→ Action item: Transcribe exactly, please, the lines from the one containing "Practical Applications of" through the end of the records below, and leave out the pictures.

+ + + +

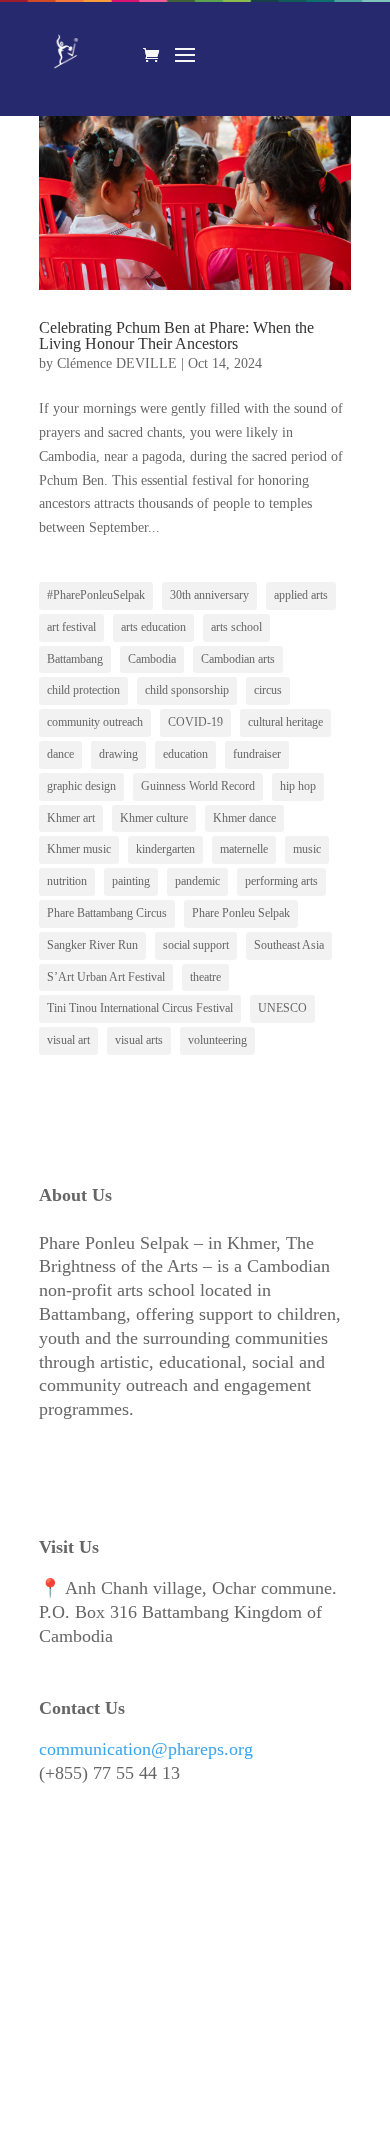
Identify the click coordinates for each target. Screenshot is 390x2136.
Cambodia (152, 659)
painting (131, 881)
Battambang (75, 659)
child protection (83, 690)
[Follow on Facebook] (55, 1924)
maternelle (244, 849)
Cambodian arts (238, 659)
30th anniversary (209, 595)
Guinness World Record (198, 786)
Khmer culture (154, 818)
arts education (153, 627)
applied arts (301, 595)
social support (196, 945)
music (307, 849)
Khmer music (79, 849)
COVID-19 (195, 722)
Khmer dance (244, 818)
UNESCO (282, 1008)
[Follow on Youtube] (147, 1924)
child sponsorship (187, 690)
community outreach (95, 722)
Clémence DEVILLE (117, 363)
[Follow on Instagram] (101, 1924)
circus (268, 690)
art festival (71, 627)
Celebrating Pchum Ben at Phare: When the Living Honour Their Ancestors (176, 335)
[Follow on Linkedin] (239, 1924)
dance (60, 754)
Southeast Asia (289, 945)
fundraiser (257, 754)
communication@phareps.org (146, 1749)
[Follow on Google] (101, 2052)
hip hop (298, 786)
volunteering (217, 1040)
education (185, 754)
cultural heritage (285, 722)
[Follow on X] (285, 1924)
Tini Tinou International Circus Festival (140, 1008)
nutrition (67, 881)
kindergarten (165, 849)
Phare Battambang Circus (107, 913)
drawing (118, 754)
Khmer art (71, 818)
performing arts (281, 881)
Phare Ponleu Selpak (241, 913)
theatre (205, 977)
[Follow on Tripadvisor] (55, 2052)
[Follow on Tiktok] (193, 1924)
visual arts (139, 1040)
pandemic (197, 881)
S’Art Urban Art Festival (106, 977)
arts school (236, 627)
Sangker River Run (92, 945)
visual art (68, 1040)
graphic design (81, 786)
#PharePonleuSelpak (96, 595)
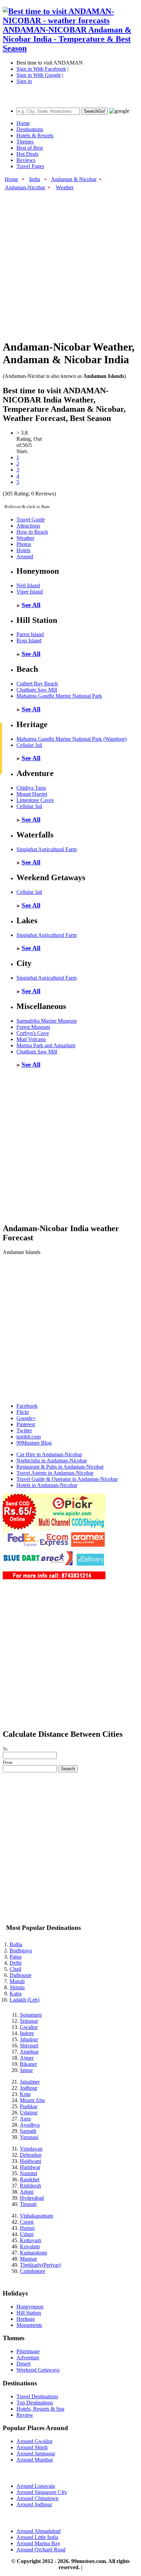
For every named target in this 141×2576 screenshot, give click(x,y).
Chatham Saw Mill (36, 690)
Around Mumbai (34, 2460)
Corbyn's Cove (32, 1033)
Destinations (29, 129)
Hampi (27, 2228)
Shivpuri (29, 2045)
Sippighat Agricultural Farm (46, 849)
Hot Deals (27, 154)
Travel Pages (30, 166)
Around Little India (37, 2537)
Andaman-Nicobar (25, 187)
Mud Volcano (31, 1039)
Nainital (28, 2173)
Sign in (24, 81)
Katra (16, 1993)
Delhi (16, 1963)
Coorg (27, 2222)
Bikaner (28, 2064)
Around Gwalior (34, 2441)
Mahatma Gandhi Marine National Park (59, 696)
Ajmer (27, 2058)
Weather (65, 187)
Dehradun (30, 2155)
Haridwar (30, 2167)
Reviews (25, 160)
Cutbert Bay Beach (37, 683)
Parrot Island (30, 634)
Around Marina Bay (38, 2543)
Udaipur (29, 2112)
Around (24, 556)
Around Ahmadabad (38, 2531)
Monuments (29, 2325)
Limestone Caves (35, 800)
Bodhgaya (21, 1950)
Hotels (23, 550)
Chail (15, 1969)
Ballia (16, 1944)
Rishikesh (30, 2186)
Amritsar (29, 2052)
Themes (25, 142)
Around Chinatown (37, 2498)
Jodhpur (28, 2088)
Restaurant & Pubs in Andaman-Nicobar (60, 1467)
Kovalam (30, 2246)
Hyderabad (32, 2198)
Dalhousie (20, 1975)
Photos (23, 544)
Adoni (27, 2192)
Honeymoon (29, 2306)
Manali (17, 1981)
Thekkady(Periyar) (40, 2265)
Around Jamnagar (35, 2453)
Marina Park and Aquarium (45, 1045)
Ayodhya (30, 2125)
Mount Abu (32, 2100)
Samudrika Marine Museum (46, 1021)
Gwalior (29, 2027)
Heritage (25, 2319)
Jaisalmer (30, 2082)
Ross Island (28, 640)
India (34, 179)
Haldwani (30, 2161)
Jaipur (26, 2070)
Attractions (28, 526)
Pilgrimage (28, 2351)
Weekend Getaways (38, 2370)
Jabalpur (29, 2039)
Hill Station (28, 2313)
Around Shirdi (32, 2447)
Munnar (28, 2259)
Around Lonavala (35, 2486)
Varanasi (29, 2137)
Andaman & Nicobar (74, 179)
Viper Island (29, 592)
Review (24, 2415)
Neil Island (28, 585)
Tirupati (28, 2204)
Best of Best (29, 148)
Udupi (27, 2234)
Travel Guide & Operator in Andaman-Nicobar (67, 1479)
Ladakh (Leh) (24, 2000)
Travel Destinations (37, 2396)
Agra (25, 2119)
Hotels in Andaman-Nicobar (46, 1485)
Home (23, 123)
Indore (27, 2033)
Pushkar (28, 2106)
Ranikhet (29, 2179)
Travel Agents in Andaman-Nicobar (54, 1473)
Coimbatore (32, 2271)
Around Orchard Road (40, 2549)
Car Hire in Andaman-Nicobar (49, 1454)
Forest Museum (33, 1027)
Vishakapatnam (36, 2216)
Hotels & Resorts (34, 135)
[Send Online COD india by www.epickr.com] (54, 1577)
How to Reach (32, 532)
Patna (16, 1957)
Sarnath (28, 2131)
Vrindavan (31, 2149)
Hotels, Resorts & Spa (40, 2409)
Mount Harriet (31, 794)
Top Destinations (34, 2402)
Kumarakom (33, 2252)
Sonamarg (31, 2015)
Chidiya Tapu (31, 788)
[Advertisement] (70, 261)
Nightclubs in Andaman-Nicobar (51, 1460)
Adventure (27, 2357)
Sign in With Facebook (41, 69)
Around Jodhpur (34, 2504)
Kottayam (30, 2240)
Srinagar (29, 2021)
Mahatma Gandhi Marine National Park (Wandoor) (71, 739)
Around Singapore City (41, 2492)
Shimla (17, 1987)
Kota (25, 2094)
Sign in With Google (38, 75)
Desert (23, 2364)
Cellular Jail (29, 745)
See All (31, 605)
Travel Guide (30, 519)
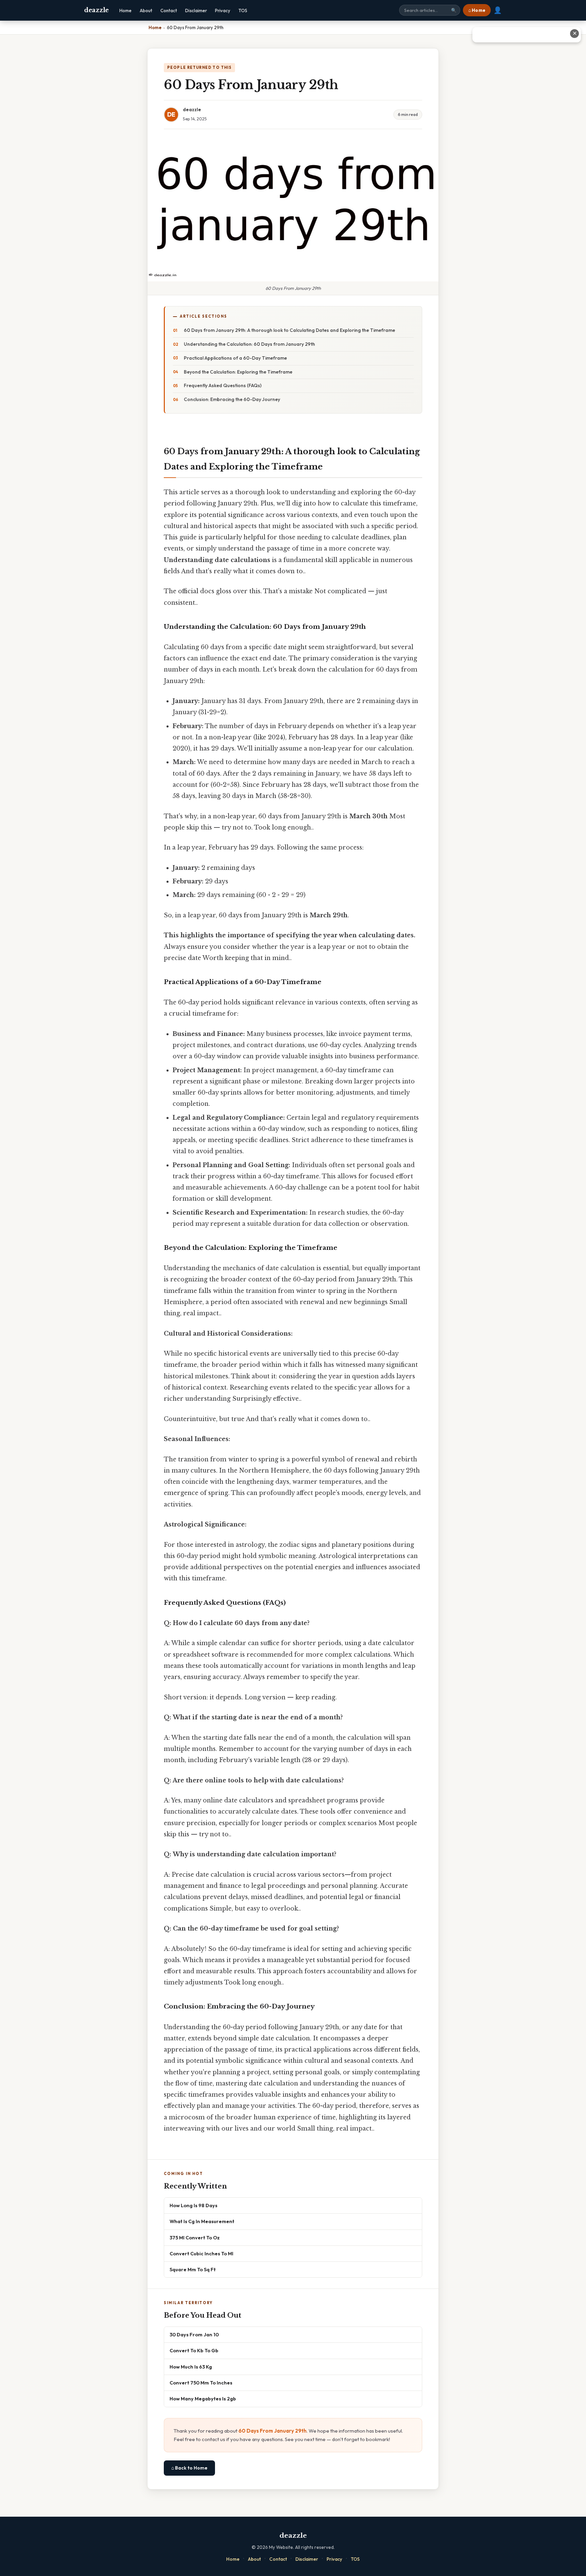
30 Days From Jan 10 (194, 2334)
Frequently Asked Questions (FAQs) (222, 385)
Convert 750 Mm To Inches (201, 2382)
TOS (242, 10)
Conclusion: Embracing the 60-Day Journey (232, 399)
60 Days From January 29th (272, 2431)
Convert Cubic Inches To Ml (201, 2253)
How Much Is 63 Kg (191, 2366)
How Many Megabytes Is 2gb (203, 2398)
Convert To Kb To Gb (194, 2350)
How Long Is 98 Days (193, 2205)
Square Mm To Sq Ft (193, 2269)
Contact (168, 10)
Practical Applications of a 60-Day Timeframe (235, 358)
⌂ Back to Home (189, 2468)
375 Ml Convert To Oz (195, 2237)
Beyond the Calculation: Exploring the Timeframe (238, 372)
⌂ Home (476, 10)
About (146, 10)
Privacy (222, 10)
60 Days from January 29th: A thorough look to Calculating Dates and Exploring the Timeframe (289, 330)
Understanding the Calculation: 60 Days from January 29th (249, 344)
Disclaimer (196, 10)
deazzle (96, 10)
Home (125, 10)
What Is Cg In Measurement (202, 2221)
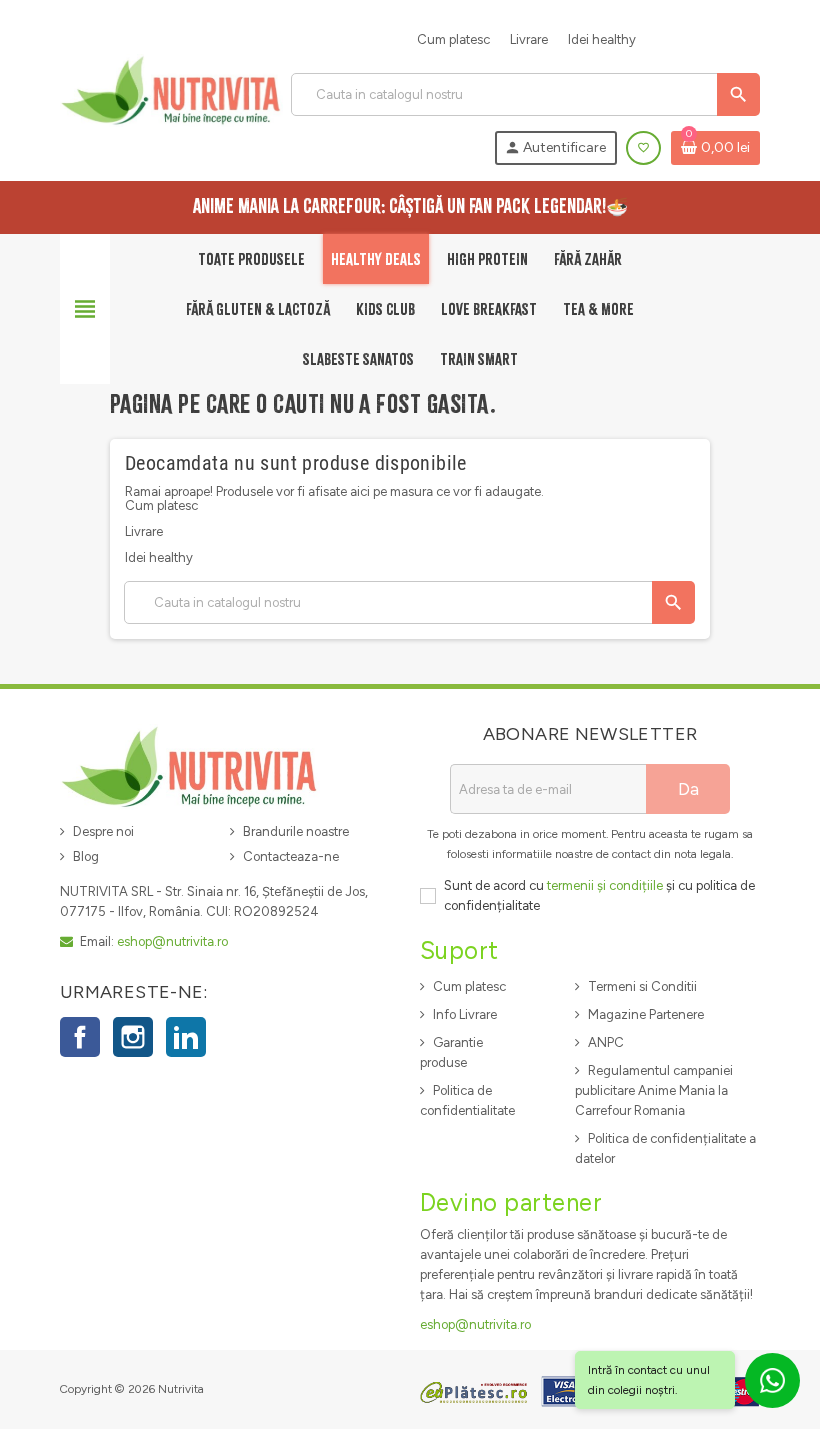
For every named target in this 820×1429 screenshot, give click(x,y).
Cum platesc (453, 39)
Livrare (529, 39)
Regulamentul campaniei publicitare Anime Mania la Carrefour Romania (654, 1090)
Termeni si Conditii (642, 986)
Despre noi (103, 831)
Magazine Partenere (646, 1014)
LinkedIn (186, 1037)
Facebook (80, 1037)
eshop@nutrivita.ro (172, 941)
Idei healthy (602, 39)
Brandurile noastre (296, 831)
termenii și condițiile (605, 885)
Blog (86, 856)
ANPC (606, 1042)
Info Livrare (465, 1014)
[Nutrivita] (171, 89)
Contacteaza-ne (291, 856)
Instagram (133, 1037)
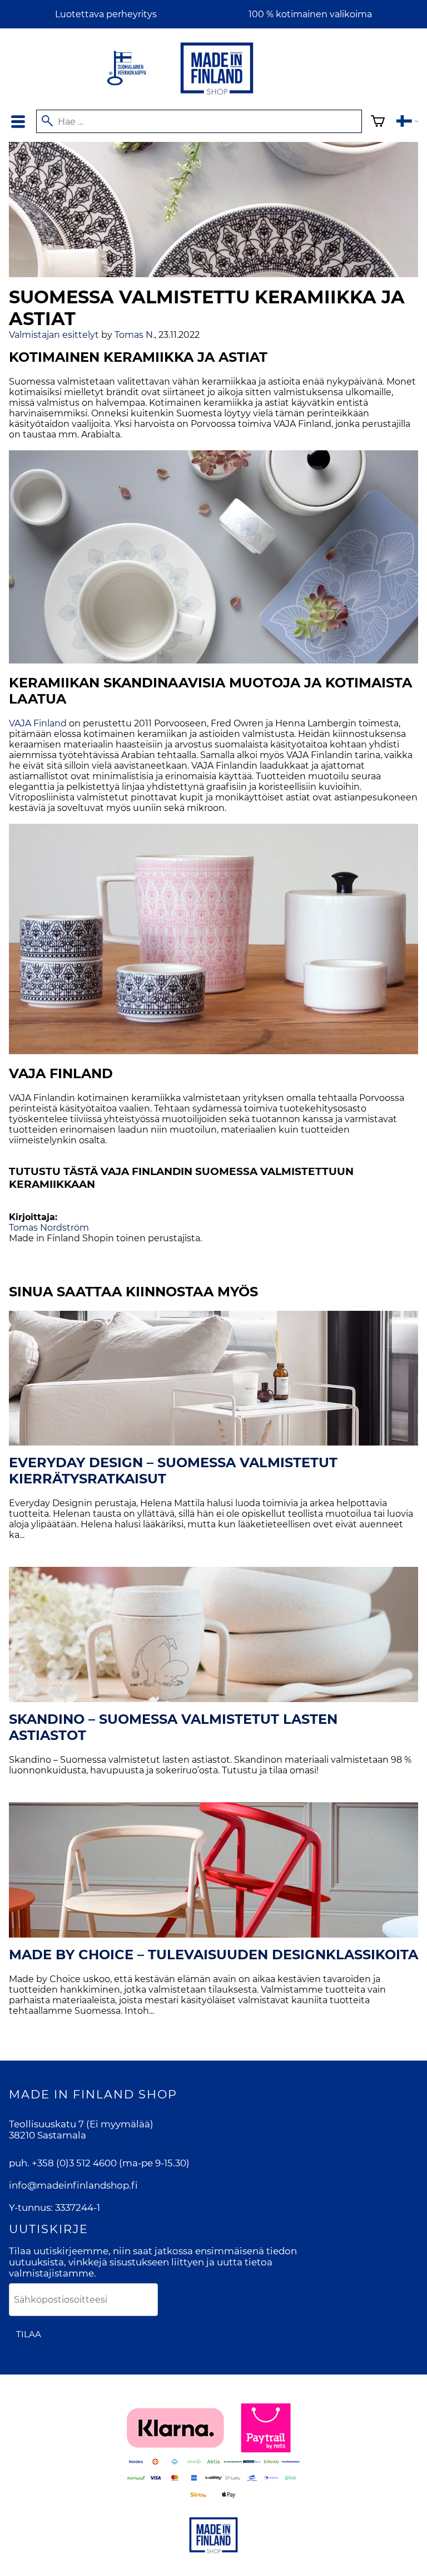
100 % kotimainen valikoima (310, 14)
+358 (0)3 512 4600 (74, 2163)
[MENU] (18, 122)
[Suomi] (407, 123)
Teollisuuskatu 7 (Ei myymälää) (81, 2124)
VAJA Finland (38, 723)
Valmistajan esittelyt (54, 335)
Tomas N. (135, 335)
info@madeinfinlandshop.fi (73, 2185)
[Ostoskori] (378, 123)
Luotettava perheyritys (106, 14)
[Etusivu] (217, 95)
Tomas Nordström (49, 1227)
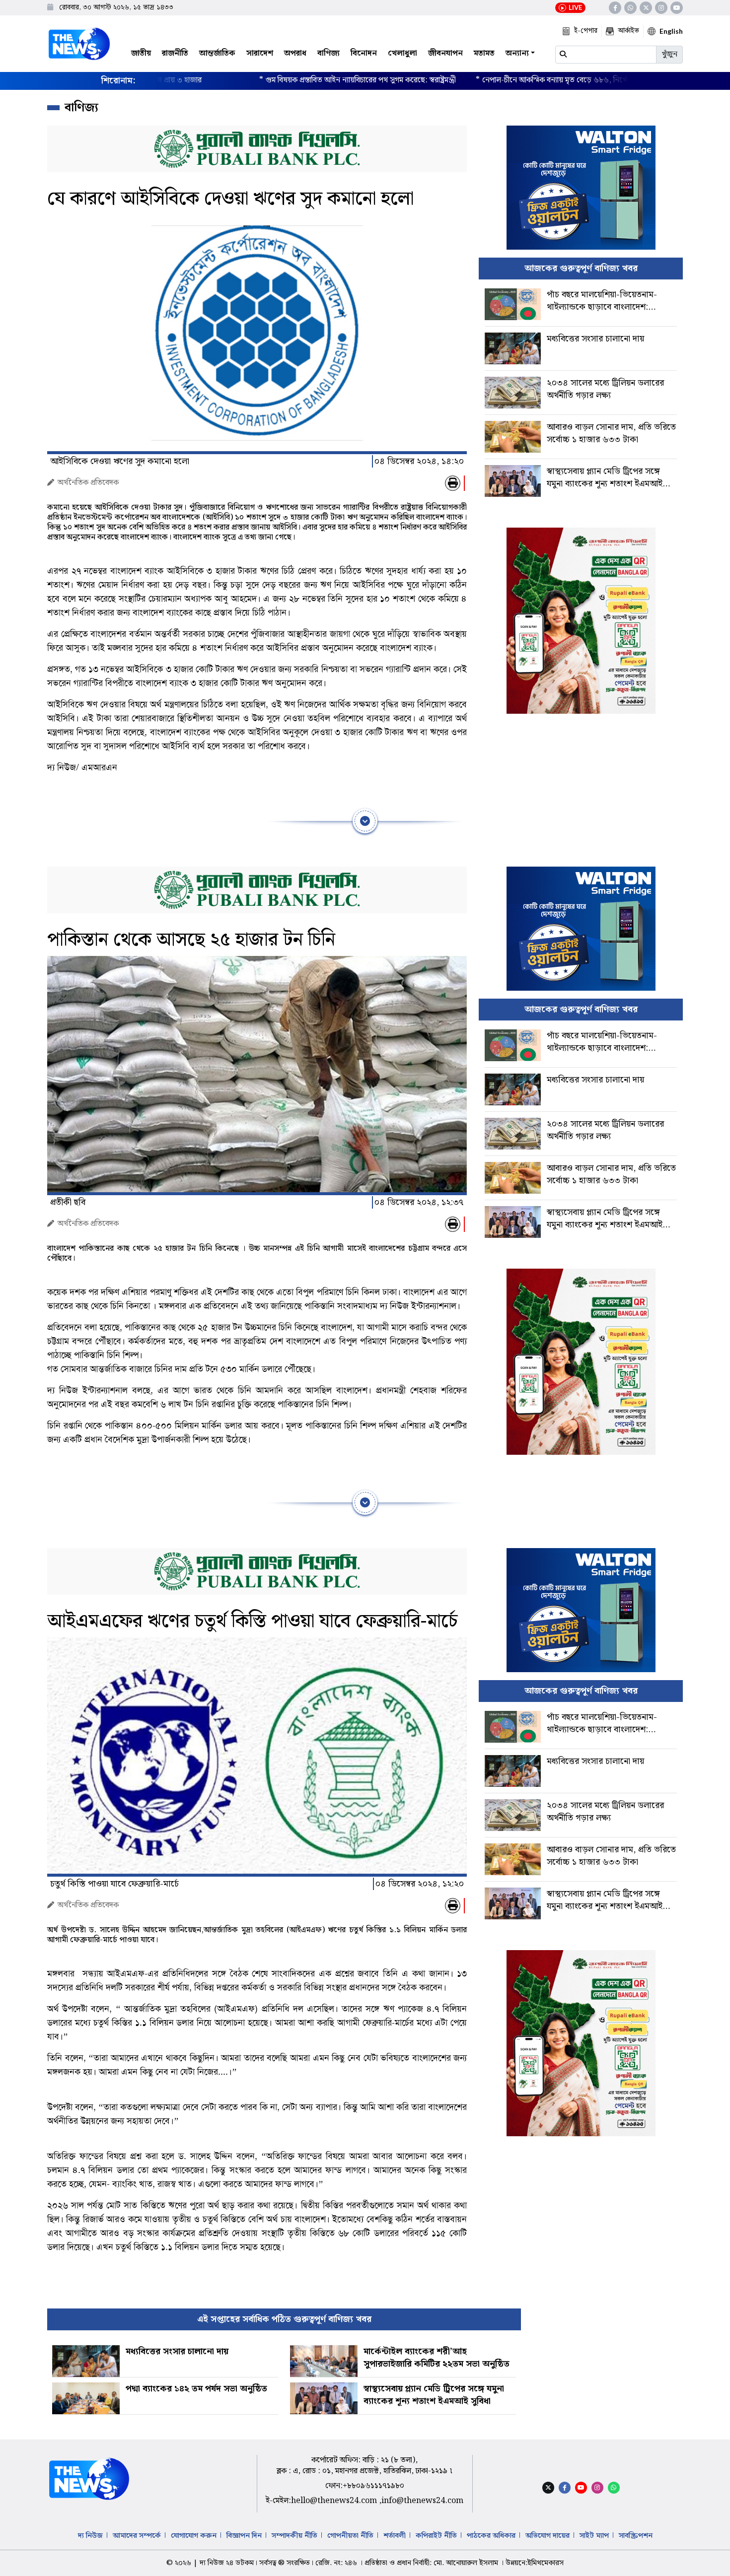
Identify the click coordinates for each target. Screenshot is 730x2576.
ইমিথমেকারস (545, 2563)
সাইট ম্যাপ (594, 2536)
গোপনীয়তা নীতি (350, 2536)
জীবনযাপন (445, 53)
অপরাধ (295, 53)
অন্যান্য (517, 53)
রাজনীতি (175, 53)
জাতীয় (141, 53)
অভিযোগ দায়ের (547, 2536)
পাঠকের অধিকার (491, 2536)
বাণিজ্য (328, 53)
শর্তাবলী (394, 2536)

+ + + +

→ Response area:
Practical Applications of a 60-Day Timeframe (235, 358)
⌂ Back to Home (189, 2468)
375 Ml Convert To Oz (195, 2237)
Beyond the Calculation: Exploring the Timeframe (238, 372)
⌂ Home (476, 10)
About (146, 10)
Privacy (222, 10)
60 Days from January 29th: A thorough look to Calculating Dates and Exploring the Timeframe (289, 330)
Understanding the Calculation: 60 Days from January 29th (249, 344)
Disclaimer (196, 10)
deazzle (96, 10)
Home (125, 10)
What Is Cg In Measurement (202, 2221)
For every named target in this 820×1429 screenshot, give click(x,y).
Cum platesc (453, 39)
Livrare (529, 39)
Regulamentul campaniei publicitare Anime Mania la Carrefour Romania (654, 1090)
Termeni si Conditii (642, 986)
Despre noi (103, 831)
Magazine Partenere (646, 1014)
LinkedIn (186, 1037)
Facebook (80, 1037)
eshop@nutrivita.ro (172, 941)
Idei healthy (602, 39)
Brandurile noastre (296, 831)
termenii și condițiile (605, 885)
Blog (86, 856)
ANPC (606, 1042)
Info Livrare (465, 1014)
[Nutrivita] (171, 89)
Contacteaza-ne (291, 856)
Instagram (133, 1037)
100 % kotimainen valikoima (310, 14)
+358 (0)3 512 4600 (74, 2163)
[MENU] (18, 122)
[Suomi] (407, 123)
Teollisuuskatu 7 (Ei myymälää) (81, 2124)
VAJA Finland (38, 723)
Valmistajan esittelyt (54, 335)
Tomas N. (135, 335)
info@madeinfinlandshop.fi (73, 2185)
[Ostoskori] (378, 123)
Luotettava perheyritys (106, 14)
[Etusivu] (217, 95)
Tomas Nordström (49, 1227)
Identify the click coordinates for each target. Screenshot is 730x2576.
ইমিথমেকারস (545, 2563)
সাইট ম্যাপ (594, 2536)
গোপনীয়তা নীতি (350, 2536)
জীবনযাপন (445, 53)
অপরাধ (295, 53)
অন্যান্য (517, 53)
রাজনীতি (175, 53)
জাতীয় (141, 53)
অভিযোগ দায়ের (547, 2536)
পাঠকের অধিকার (491, 2536)
বাণিজ্য (328, 53)
শর্তাবলী (394, 2536)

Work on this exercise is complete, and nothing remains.